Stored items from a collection
==================================================
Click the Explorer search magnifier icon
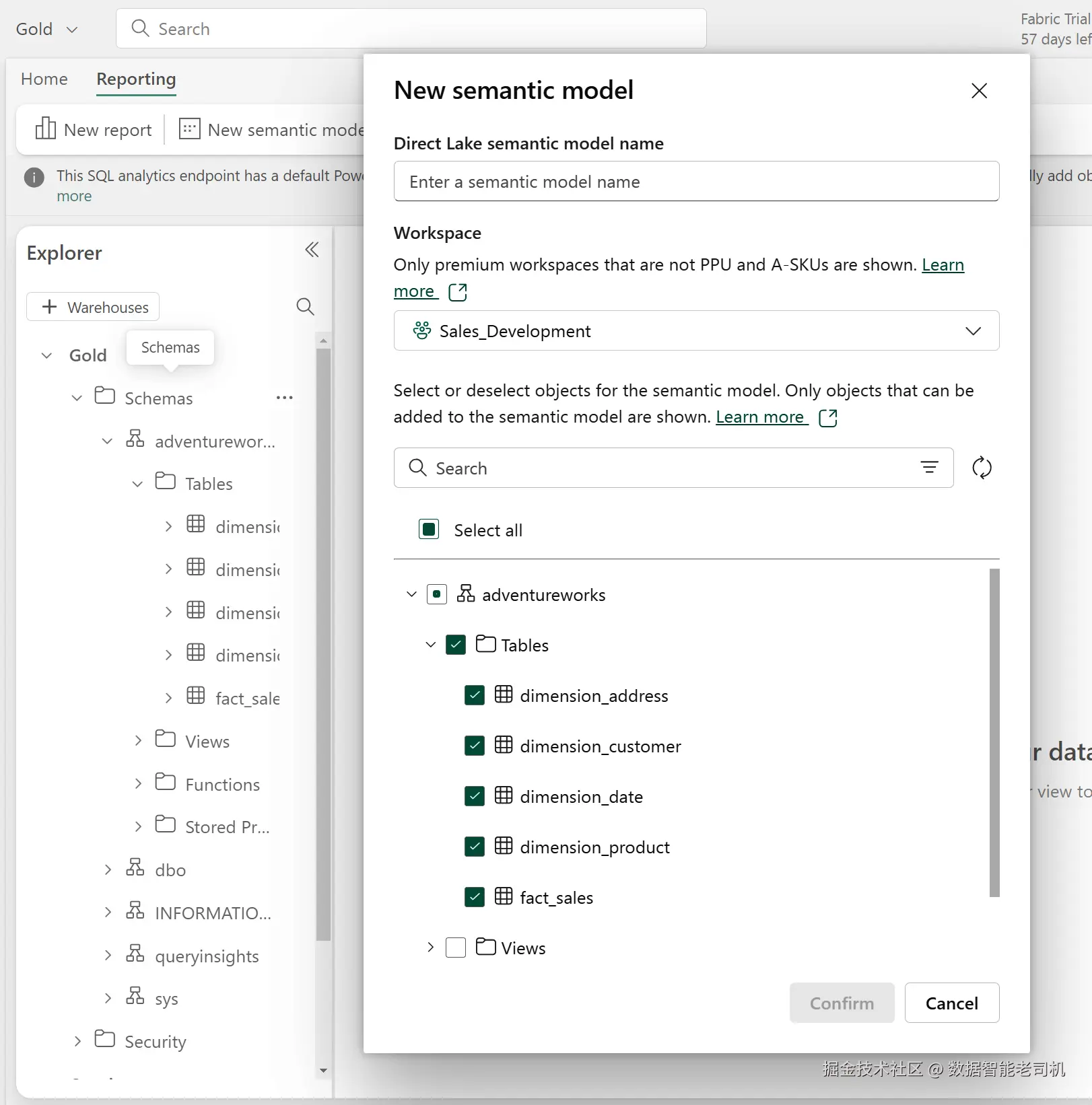 (305, 307)
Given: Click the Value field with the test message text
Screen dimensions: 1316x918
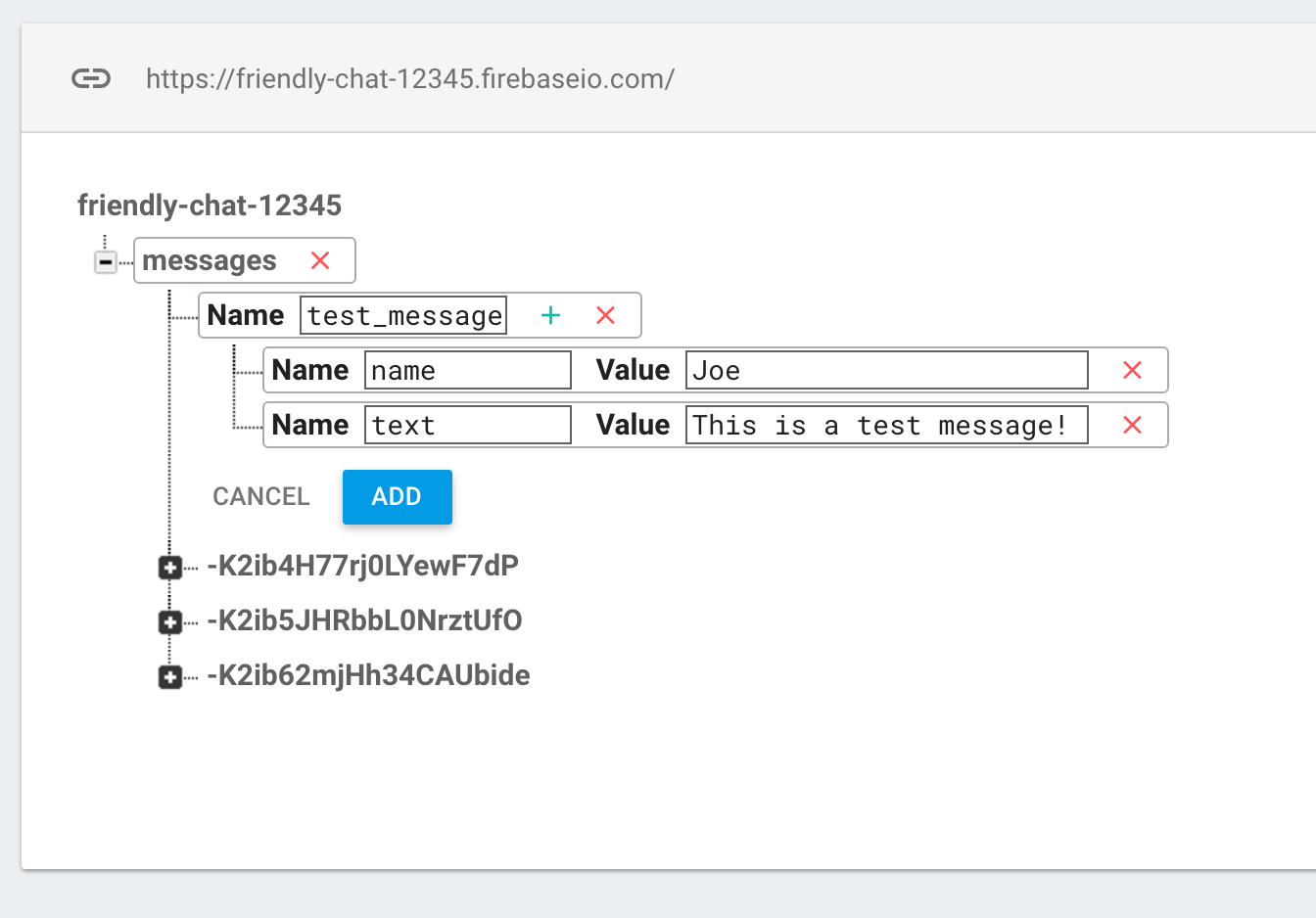Looking at the screenshot, I should click(886, 425).
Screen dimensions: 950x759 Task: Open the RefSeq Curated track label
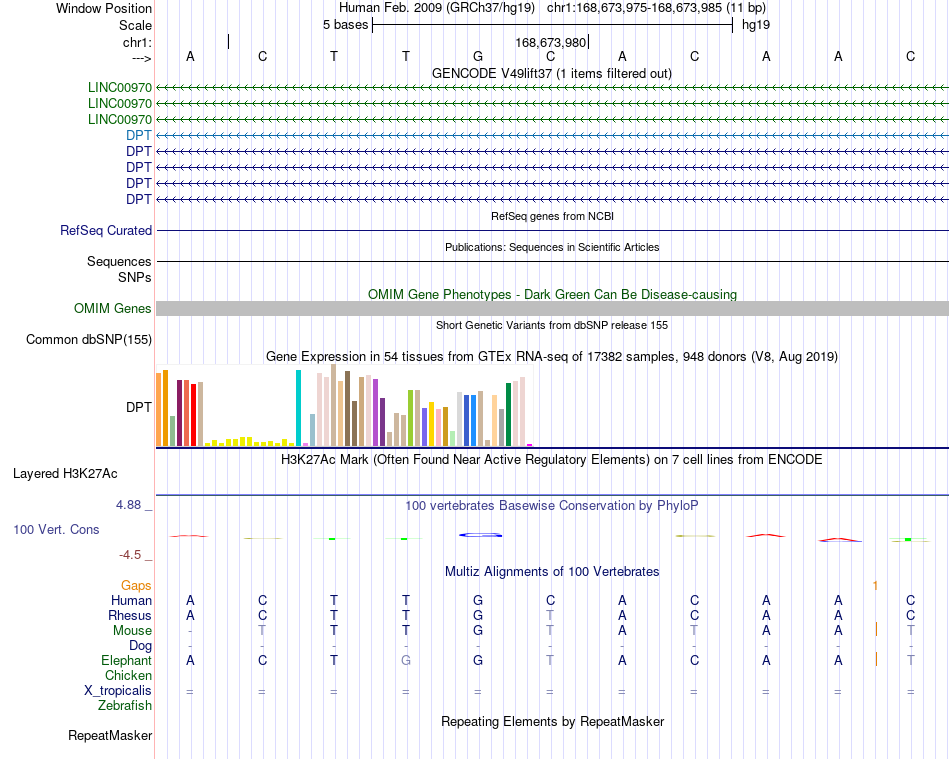coord(106,230)
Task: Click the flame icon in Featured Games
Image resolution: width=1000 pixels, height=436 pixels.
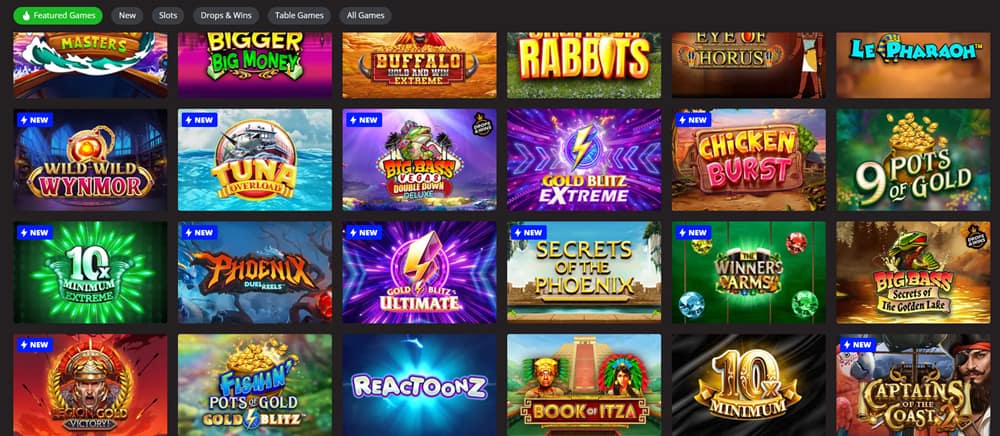Action: coord(26,15)
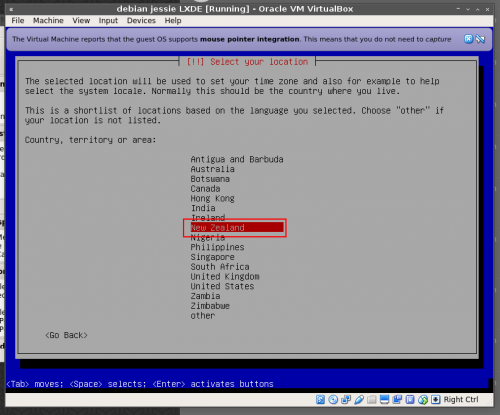Dismiss the mouse pointer integration notification
This screenshot has width=500, height=415.
tap(468, 39)
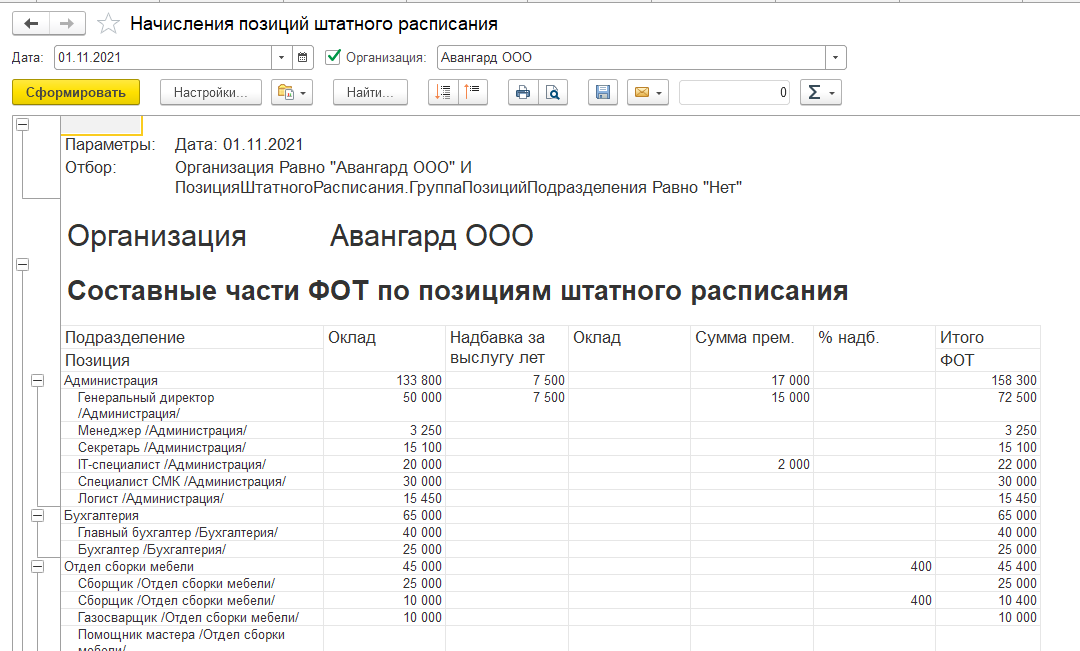The height and width of the screenshot is (651, 1080).
Task: Send report by email envelope icon
Action: tap(647, 93)
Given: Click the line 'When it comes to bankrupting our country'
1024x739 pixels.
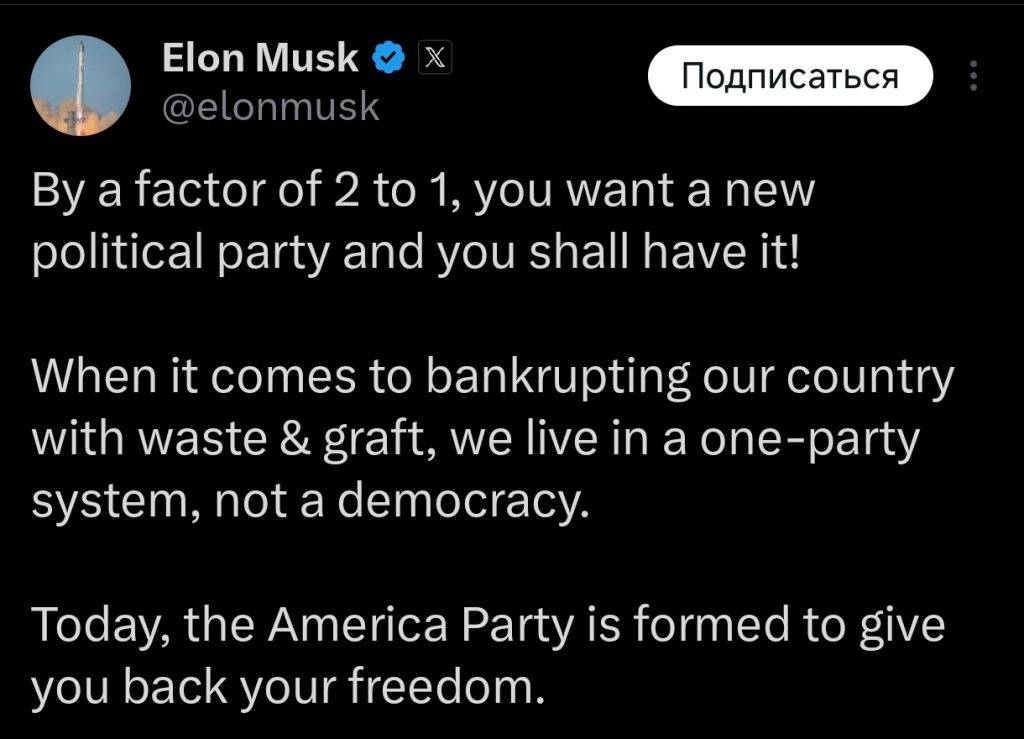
==================================================
Only the lines from the one containing "Given: Click the Value" through the last line of the entries belong in the answer, given again exactly. Images stay out.

Given: Click the Value field with the test message text
Screen dimensions: 1316x918
Looking at the screenshot, I should click(886, 425).
Screen dimensions: 950x759 Task: Open the RefSeq Curated track label
coord(106,230)
Task: Click the flame icon in Featured Games
Image resolution: width=1000 pixels, height=436 pixels.
Action: coord(26,15)
Dismiss the mouse pointer integration notification
This screenshot has width=500, height=415.
tap(468, 39)
The height and width of the screenshot is (651, 1080).
Task: Send report by email envelope icon
Action: tap(647, 93)
Given: Click the line 'When it comes to bankrupting our country'
1024x739 pixels.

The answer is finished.